▶ [Source extract]:
--

Compare Your Hospital

My friend sent me an interesting public web page created by the Centers for Medicare & Medicaid Services (CMS) and the Hospital Quality Alliance (HQA) called Hospital Compare. They report on hospital quality of care based on how often these hospitals provide certain recommended care for adult patients being treated for heart attack, heart failure, pneumonia, or adult patients having surgery.

Participating acute care and critical access hospitals voluntarily submit their data on treatment from medical records. Information is not gathered on children’s, rehabilitation, or long-term care facilities.

The information is useful to patients anticipating hospital care and also encourages hospitals to improve their quality of care. Transparency in health care is important and I applaud the effort of the HQA and CMS for making this informative website available to the public.


5 Responses to Compare Your Hospital

  1. dave love says:

    are there entries for hospitals? i am interested if we can ground truth hospital compare with another source.

  2. dave love says:

    a quick search showed that people in the SF area are rating their hospitals on, though there are not many posts (<100 per hospital). for restaurants, even bad ones, have many more ratings per place.

--

▶ [Your objective]: Write the next part of the blog post about the Hospital Compare website, picking up after its last reader comment. The lines that come after this text have nothing to do with it.

▶ [Given information]:

--

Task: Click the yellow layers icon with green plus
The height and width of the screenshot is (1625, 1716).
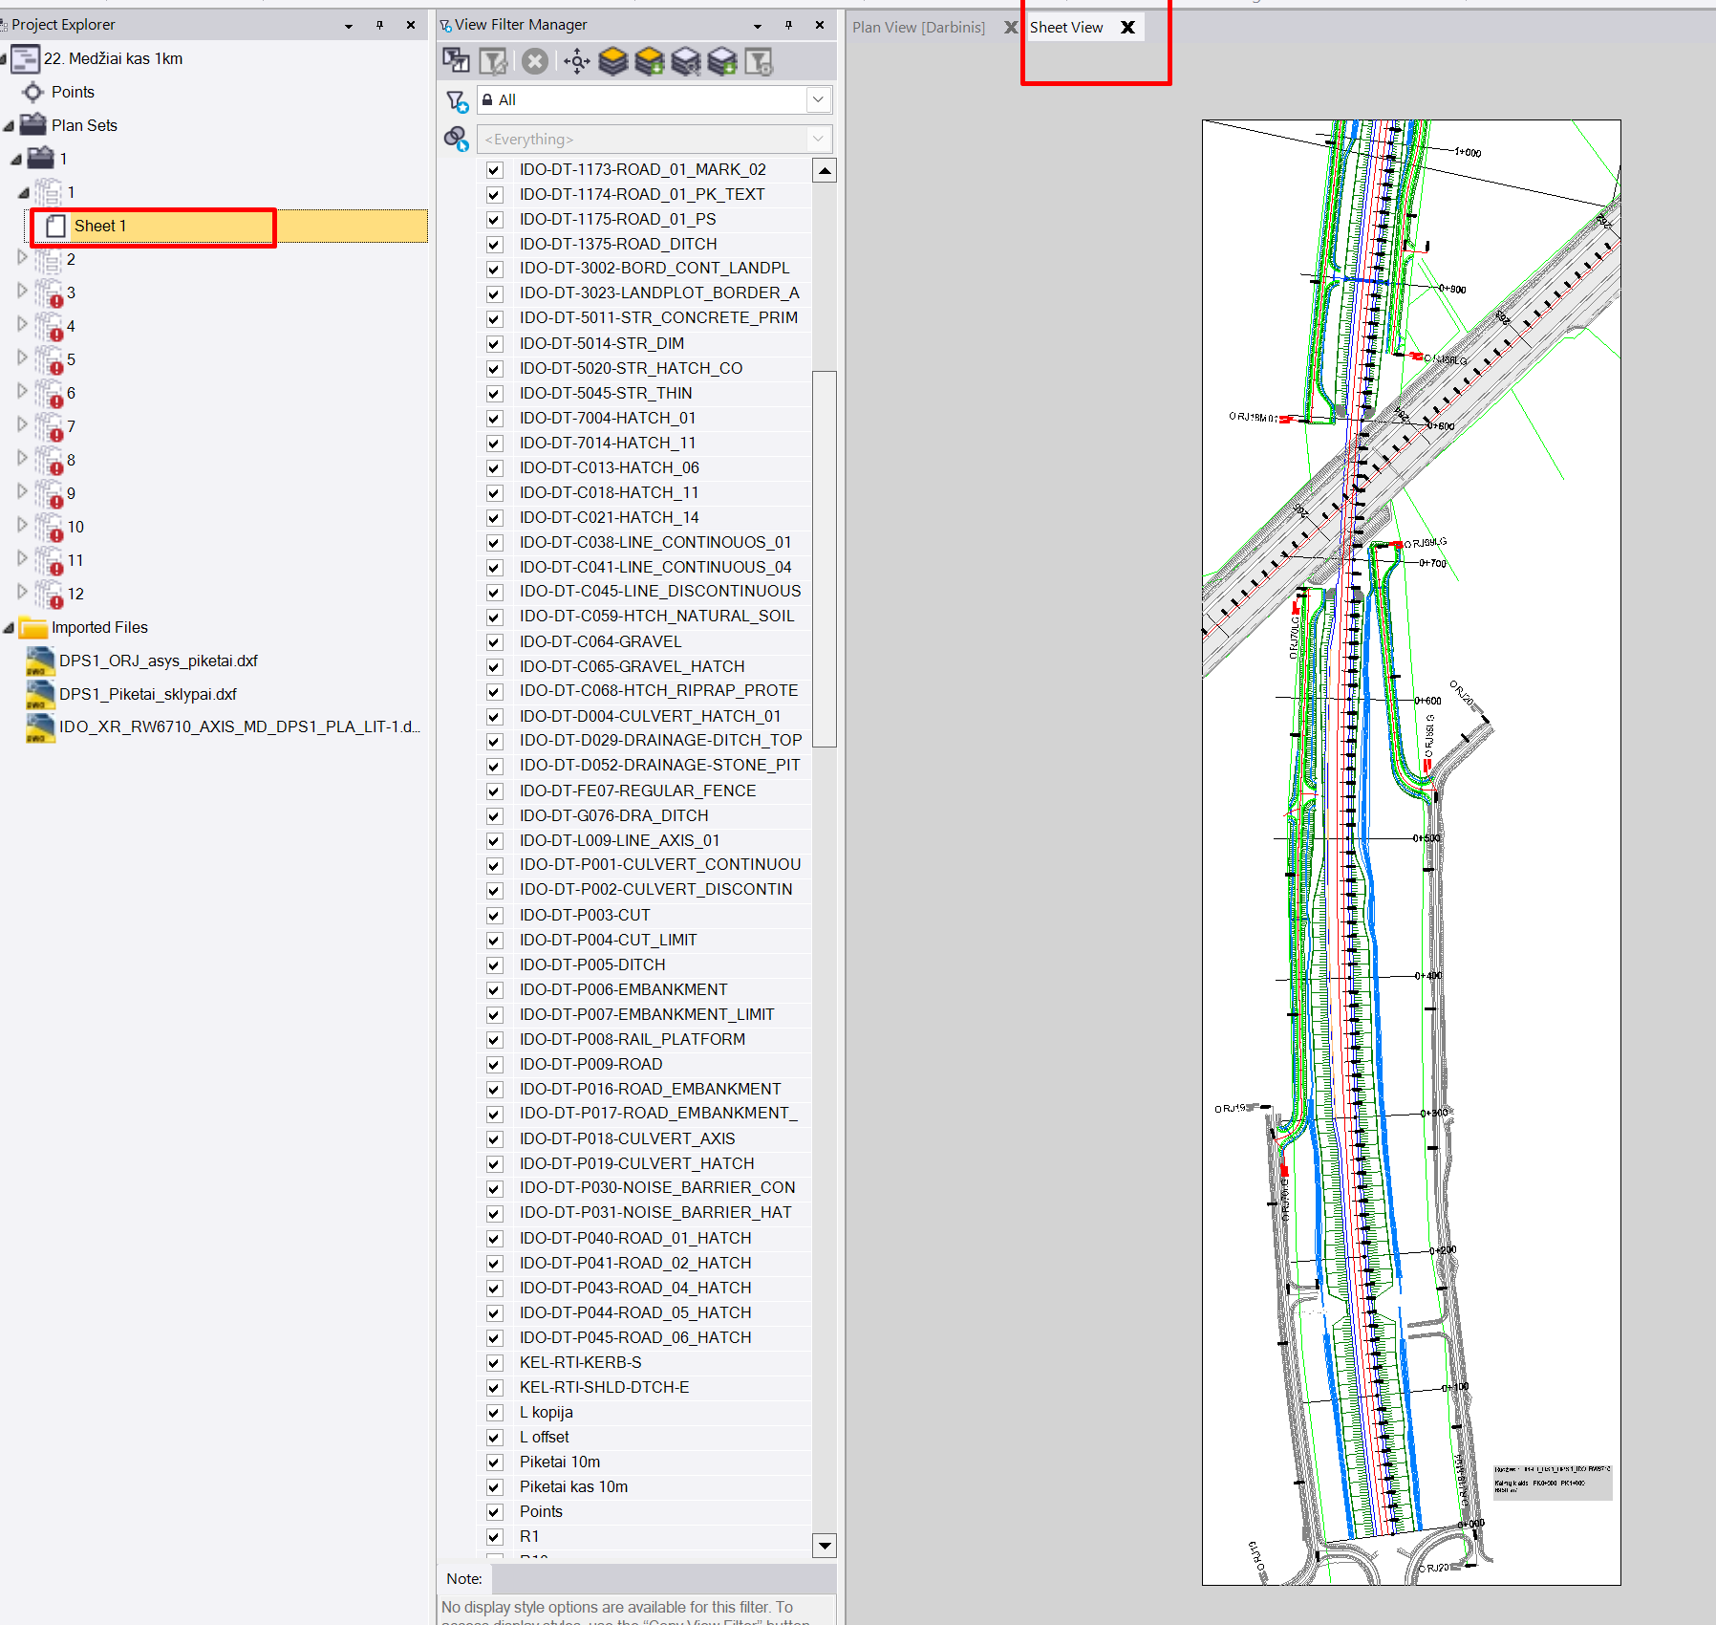Action: click(650, 62)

--

▶ [Solved exercise]:
  3. Amanda says:

    I wonder if there is also some kind of comparison tool based on information gathered by researchers rather than information voluntarily submitted by the hospital? It’d be interesting to compare the results between the two tools.

  4. […] Rate Hospital Care After my last post, Compare Your Hospital, I was asked about patient input on the care they received in a hospital. Several hospitals collect […]

  5. cathy RN says:

    I have been doing this type of survey for about a year as a Patient Advocate Volunteer. Generally the patients seem very pleased to be asked their thoughts and observations. They often offer constructive criticism. My particular hospital seems to be paying attention.
    BUTcould all this attention to patient surveys have something to do with being paid by the Government if the survey scores are good?